Nine months after the Ohio Supreme Court ruled that a country club must sell its lease to the state historical society that owns the land containing Native American earthworks, golfers are still pushing carts over the levees and they hit them with 3 irons.
But now these octagon earthworks, which Native Americans built some 2,000 years ago as a means of tracking the movement of the sun and moon through the heavens, have been officially named a UNESCO World Heritage Site.

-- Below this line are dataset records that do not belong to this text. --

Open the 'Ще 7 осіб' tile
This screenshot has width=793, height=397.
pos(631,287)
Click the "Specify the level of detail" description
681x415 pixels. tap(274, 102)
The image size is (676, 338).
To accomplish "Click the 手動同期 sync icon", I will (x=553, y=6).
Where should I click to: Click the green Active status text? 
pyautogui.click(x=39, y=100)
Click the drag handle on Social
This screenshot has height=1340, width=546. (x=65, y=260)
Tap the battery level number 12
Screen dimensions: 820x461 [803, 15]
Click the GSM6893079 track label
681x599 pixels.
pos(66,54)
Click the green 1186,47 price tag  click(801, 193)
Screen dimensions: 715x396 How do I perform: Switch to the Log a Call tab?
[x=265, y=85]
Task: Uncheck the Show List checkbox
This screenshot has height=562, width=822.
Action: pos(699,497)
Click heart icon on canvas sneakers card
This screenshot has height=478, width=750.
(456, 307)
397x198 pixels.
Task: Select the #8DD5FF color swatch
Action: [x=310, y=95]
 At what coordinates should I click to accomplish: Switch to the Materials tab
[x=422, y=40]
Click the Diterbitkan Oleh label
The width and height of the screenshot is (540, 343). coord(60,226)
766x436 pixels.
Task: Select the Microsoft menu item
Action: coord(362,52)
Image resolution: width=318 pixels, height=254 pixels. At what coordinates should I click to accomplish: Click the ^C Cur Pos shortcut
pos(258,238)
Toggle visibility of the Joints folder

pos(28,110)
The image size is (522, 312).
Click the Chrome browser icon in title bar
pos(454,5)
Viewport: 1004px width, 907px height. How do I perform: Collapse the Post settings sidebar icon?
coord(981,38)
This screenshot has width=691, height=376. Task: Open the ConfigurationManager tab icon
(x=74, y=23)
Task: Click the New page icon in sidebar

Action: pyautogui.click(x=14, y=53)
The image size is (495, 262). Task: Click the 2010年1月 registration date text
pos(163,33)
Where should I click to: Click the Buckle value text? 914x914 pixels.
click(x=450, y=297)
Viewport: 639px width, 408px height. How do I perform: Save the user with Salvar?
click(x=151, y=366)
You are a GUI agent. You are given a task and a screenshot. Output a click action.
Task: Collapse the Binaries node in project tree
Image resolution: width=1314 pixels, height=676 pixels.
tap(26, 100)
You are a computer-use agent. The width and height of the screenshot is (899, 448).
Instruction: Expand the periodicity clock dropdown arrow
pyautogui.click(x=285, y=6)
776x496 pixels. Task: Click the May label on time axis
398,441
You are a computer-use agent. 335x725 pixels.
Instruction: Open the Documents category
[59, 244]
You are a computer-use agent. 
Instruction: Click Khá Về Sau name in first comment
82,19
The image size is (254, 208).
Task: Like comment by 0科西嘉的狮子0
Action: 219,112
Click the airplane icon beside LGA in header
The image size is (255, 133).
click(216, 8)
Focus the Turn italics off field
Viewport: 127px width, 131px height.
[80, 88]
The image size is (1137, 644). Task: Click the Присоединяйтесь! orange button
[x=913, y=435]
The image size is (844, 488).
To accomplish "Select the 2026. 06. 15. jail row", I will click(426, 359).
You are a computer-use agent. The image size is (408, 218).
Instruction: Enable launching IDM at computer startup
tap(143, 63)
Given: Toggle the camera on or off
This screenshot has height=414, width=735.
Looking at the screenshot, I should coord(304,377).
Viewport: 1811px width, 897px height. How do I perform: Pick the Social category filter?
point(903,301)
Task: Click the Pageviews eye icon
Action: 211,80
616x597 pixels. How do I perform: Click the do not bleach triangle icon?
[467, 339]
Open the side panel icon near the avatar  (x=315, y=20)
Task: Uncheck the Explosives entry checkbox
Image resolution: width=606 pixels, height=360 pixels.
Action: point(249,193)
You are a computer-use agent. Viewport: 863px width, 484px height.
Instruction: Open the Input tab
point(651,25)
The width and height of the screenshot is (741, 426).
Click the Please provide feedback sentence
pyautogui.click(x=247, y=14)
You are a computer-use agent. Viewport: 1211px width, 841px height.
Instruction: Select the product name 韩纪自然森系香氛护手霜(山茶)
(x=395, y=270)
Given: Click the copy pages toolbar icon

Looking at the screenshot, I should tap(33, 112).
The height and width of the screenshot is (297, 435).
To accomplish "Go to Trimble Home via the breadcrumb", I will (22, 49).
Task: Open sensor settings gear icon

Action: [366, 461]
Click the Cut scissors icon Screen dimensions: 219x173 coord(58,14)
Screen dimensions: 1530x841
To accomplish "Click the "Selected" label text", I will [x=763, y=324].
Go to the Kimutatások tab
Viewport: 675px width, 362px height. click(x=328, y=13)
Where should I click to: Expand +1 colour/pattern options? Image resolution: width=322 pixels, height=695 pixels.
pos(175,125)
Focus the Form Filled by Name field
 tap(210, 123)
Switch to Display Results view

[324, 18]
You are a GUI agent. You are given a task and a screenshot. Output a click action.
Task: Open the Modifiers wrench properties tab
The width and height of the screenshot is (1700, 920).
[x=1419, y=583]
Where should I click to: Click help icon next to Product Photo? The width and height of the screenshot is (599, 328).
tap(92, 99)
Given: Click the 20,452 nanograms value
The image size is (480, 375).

“Inscription on the World Heritage List will bring international attention to these treasures that have long been known to Ohioans,” said Megan Wood, the executive director and CEO of the Ohio History Connection, which partnered with the National Parks and the Department of the Interior for the Recognized combination of eight earthworks in central Ohio.
These sites, collectively known as the Hopewell Earthworks, include the Octagon Earthworks in Newark, which were created one basket of earth at a time with pointed sticks and hoes.
The designation, announced Tuesday in Riyadh, Saudi Arabia, places the earthworks among just over 1,000 world heritage sites. There are only 25 in the United States, including the Grand Canyon, Independence Hall, and Hawaii Volcanoes National Park.
“The historical, archaeological and astronomical significance of the Octagon Earthworks is arguably on par with Stonehenge or Machu Picchu,” Justice Michael P. Donnelly wrote in the Ohio Supreme Court’s ruling in favor of the state historical society, which upheld two decisions by lower courts.
The recognition comes after a years-long battle between the Moundbuilders Country Club, which had leased the land since 1910 and operated a private golf course atop the earthworks, and the Ohio History Connection, which owns the site and plans to open as a public park.
History Connection sued the country club in 2018 in an attempt to obtain the lease, which runs until 2078. Federal officials had told the historical society that securing World Heritage designation, which brings international recognition and legal protection, would be impossible without full public access to the site.
The association had argued that the termination of the lease was not necessary to establish a public use and had argued that it had maintained and cared for the mounds. Its members, club board chairman David Kratoville told the New York Times in 2021, “go out for a day and clean up sand traps and plant flowers.”
After the Ohio Supreme Court’s ruling last year, the country club filed a motion for reconsideration that was quickly denied.
Kratoville wrote in an email Tuesday that the country club had been good stewards of the Octagon Earthworks and welcomed their recognition as a World Heritage Site.
“All we’ve ever asked for through this long-term situation is to be fairly compensated, thereby allowing our business to continue somewhere else for our members, our community and the 100 or so people we employ,” Kratoville said.
The club had said they were willing to move before the lease expired, but the parties are millions of dollars apart in their negotiations. The value of the lease will now be determined in a jury trial set to begin on October 17.